The 16$ muffin and understanding B2G and B2B buying and payment processes

The 16$ muffin has outraged  Americans given that you can get a fairly decent muffin for about $2. In fact, Senator  Chuck Grassley has asked for "heads to roll"  and BBC has run a story of how impossible it is to come up with a$16 muffin.

Given the B2B and also B2G focus of this blog we  tried to find the  US-DOJ audit report. This is a PDF file and you can search the word "muffins" which appears 15 times and the $16 appears seven times in the report but is not really answered in the replies to the audit questions. Now with all the media attention some government buyers will have to face  what looks like a lot of trouble ,when the the real question is about the B2G  and B2B buying and payment process.

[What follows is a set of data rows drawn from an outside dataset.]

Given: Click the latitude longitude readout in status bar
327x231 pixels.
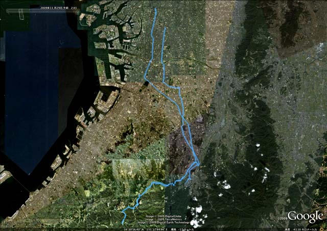Looking at the screenshot, I should [145, 229].
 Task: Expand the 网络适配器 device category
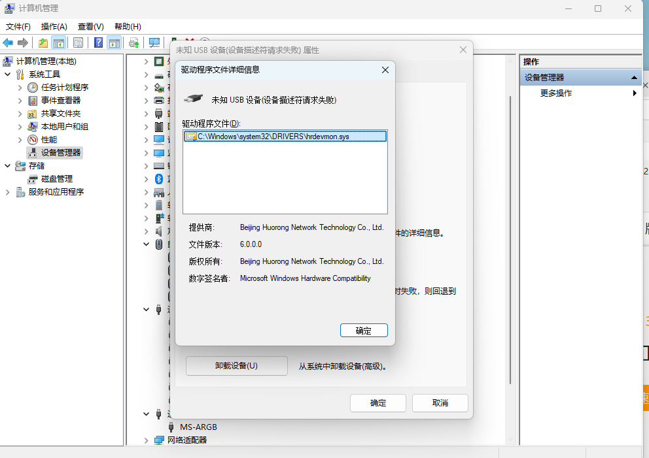[147, 440]
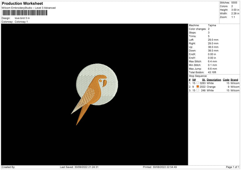Click the N# column header
This screenshot has height=170, width=241.
coord(194,79)
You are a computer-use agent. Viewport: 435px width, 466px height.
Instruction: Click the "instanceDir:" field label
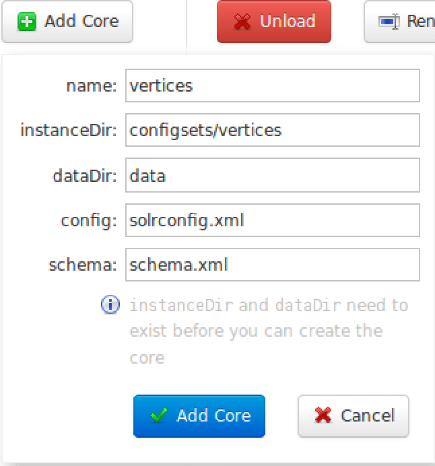[x=69, y=130]
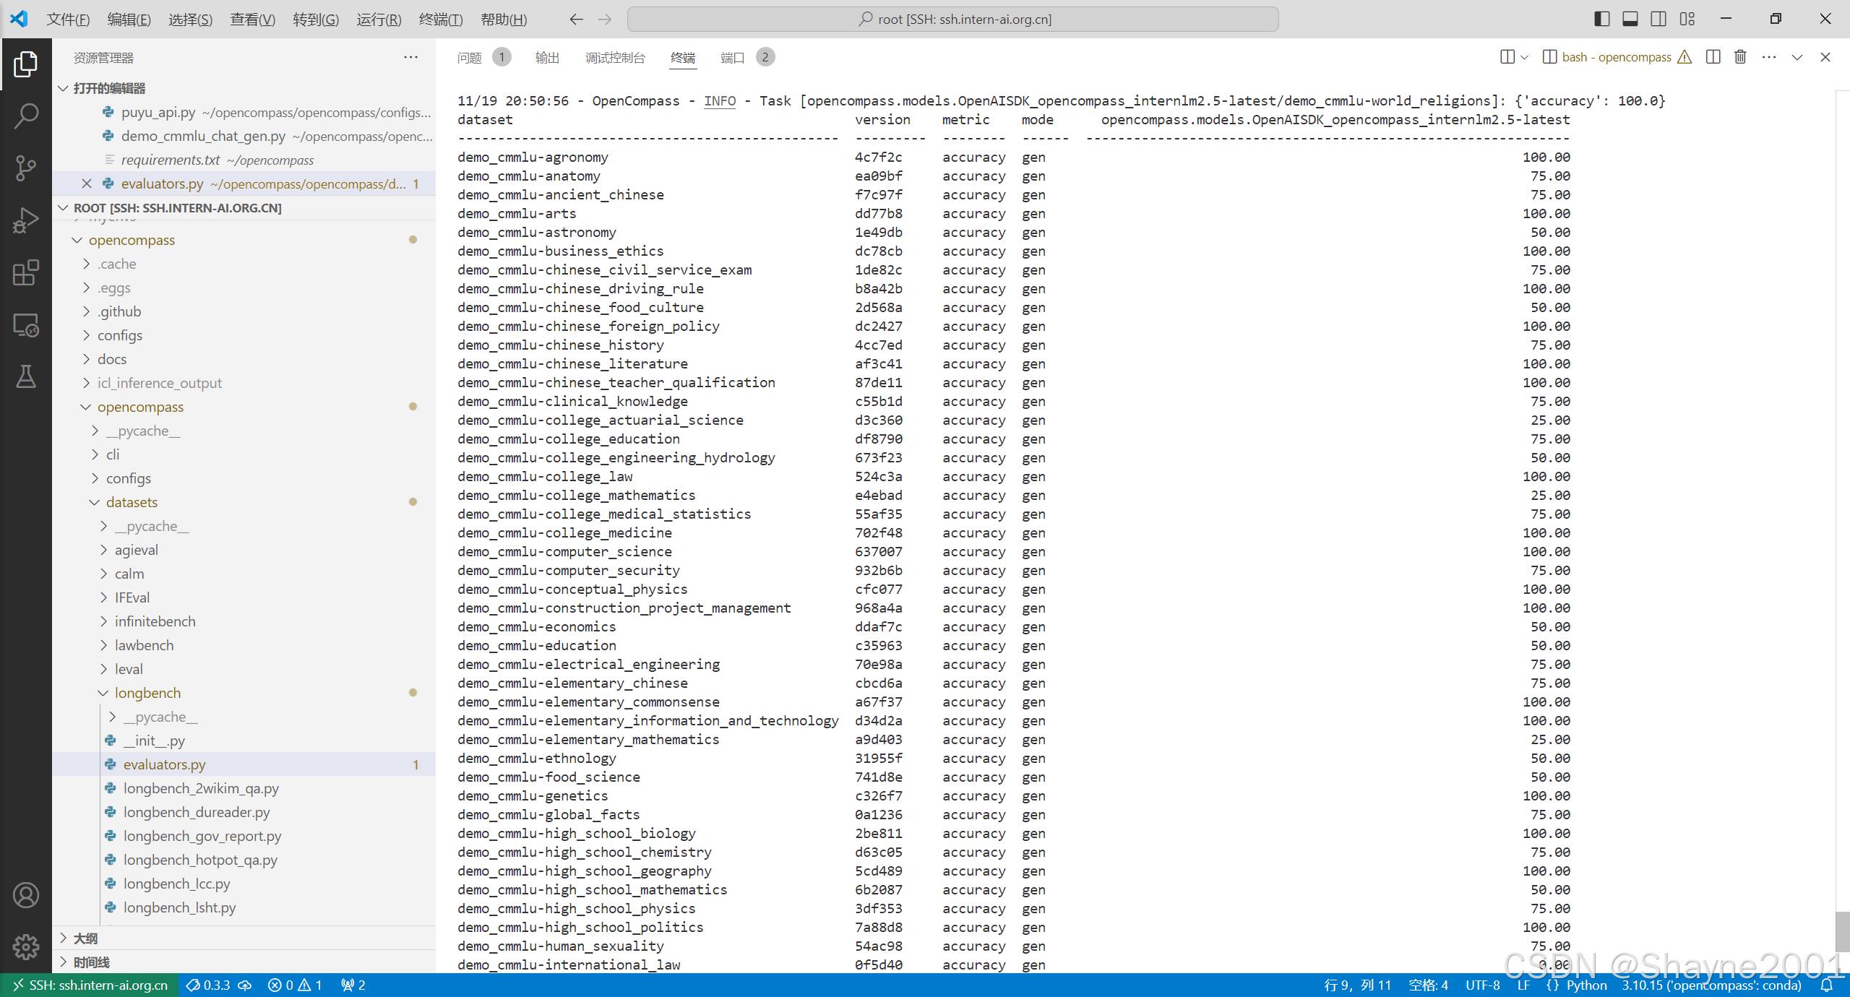Open the Run and Debug view
This screenshot has height=997, width=1850.
(26, 220)
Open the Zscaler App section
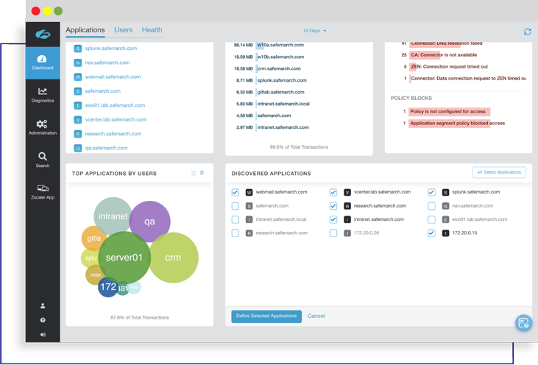The image size is (538, 365). pos(43,192)
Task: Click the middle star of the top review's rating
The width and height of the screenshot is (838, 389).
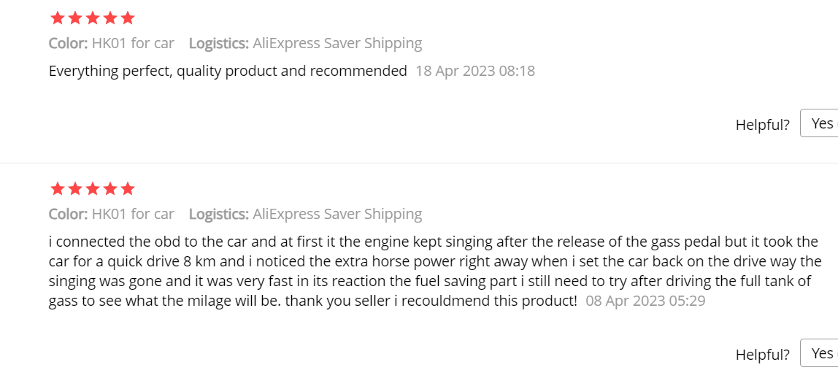Action: coord(92,18)
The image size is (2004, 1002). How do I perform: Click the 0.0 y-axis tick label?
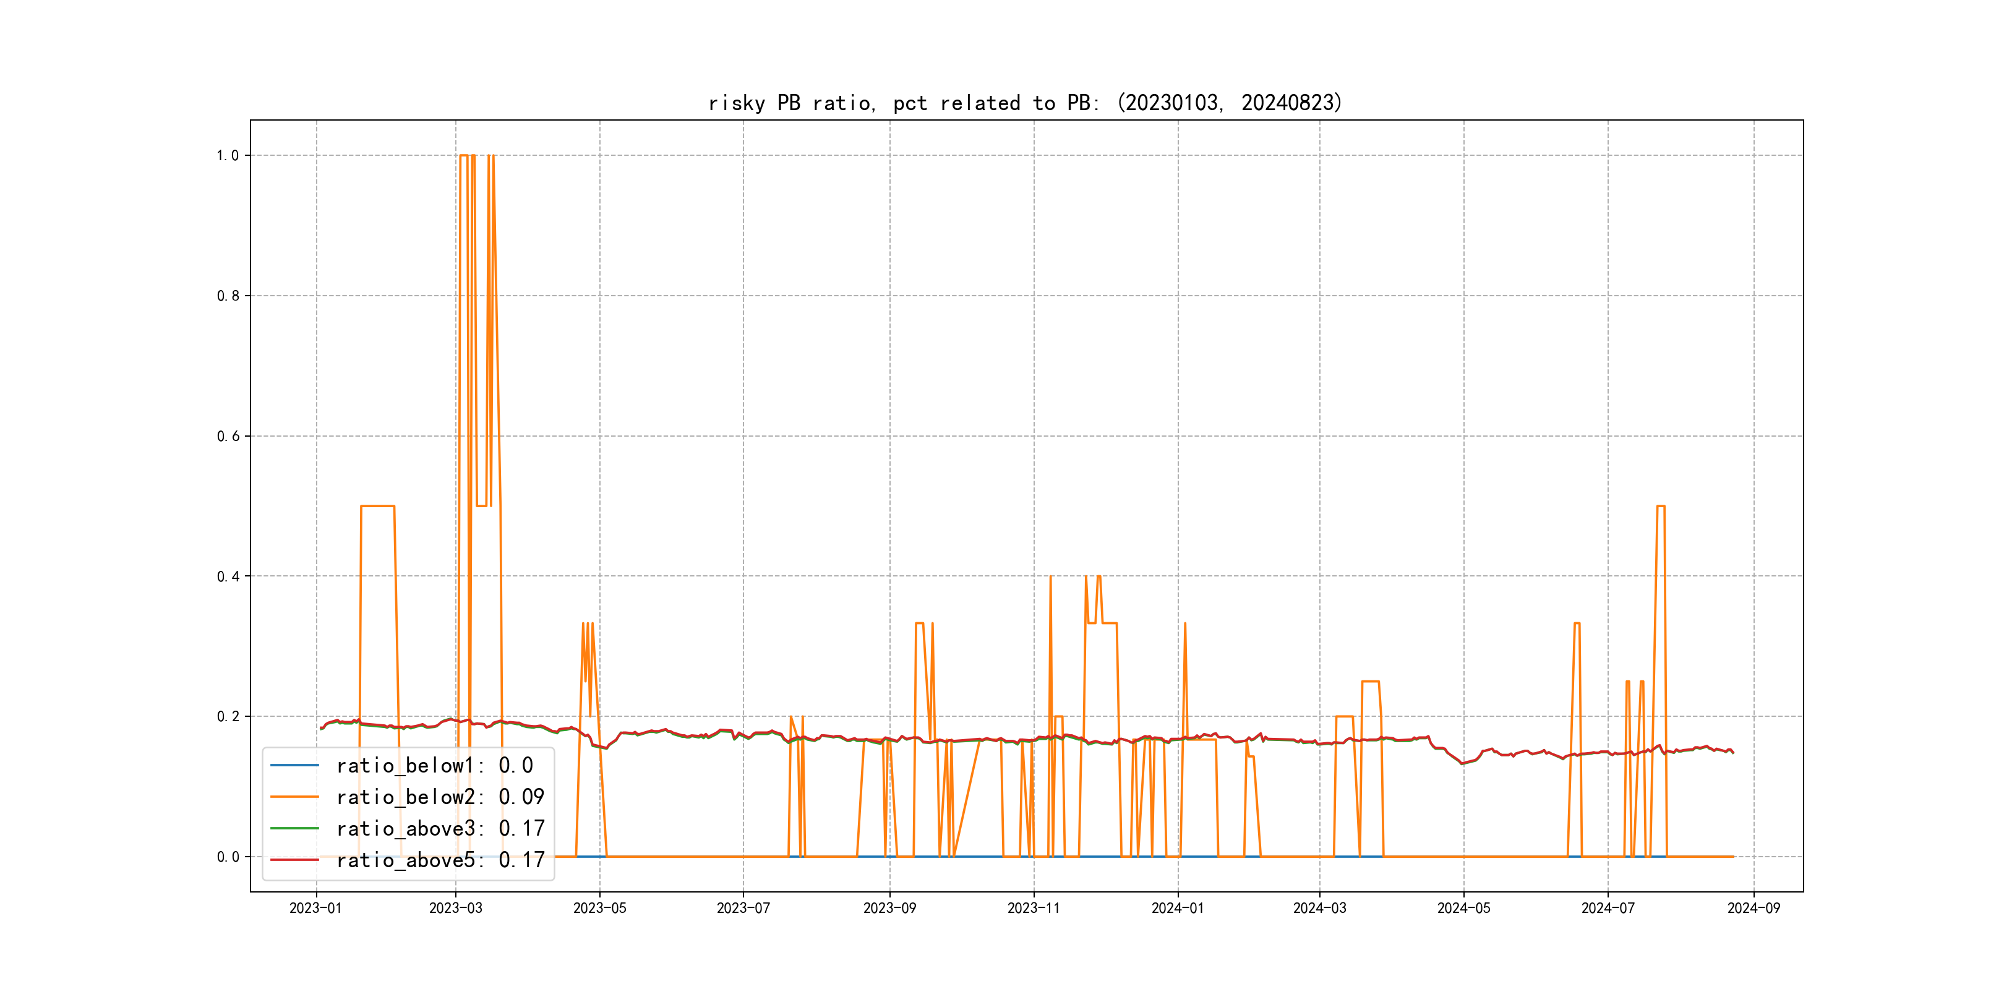(227, 857)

There are specific guidelines for refreshments including muffins on page 64 of the 2011 USDOJ financial guide. Forbes is quoting Hilton at Washington which hosted the 2009 conference  in saying:

" In Washington, the contracted breakfast included fresh fruit, coffee, juice, muffins, tax and gratuity, for an inclusive price of $16 per person," Hilton Worldwide said in a statement.

Dining receipts are often abbreviated and do not reflect the full pre-contracted menu and service provided, as is the case with recent media reports of breakfast items approved for some government meetings," Hilton Worldwide's statement added.

The auditors meanwhile are staying with their findings according to the same Forbes report

Here are three things to learn for both marketers and supply chain folks:

  1. Buyer: Make the contract terms clear at the point of signing. Mention all what is being bought,what is free etc.
  2. Marketer: You are setting up the contract but invoicing is important so your people must reference the contract, even if they are abbreviating the invoice.
  3. Buyer/Marketer: Insist on good payment documentation or at least proper references to the order.  Remember the accounts payable person is sometimes under a time deadline to ensure that payments reach vendors in time or as contracted. Sounds unglamorous but necessary because auditors go by documents and different people may be involved in documenting the delivery than those who contract. 

The 16$ muffin story will continue to develop  as  what the LA times calls the "joyful indignation"   of the public  shows no signs of abating.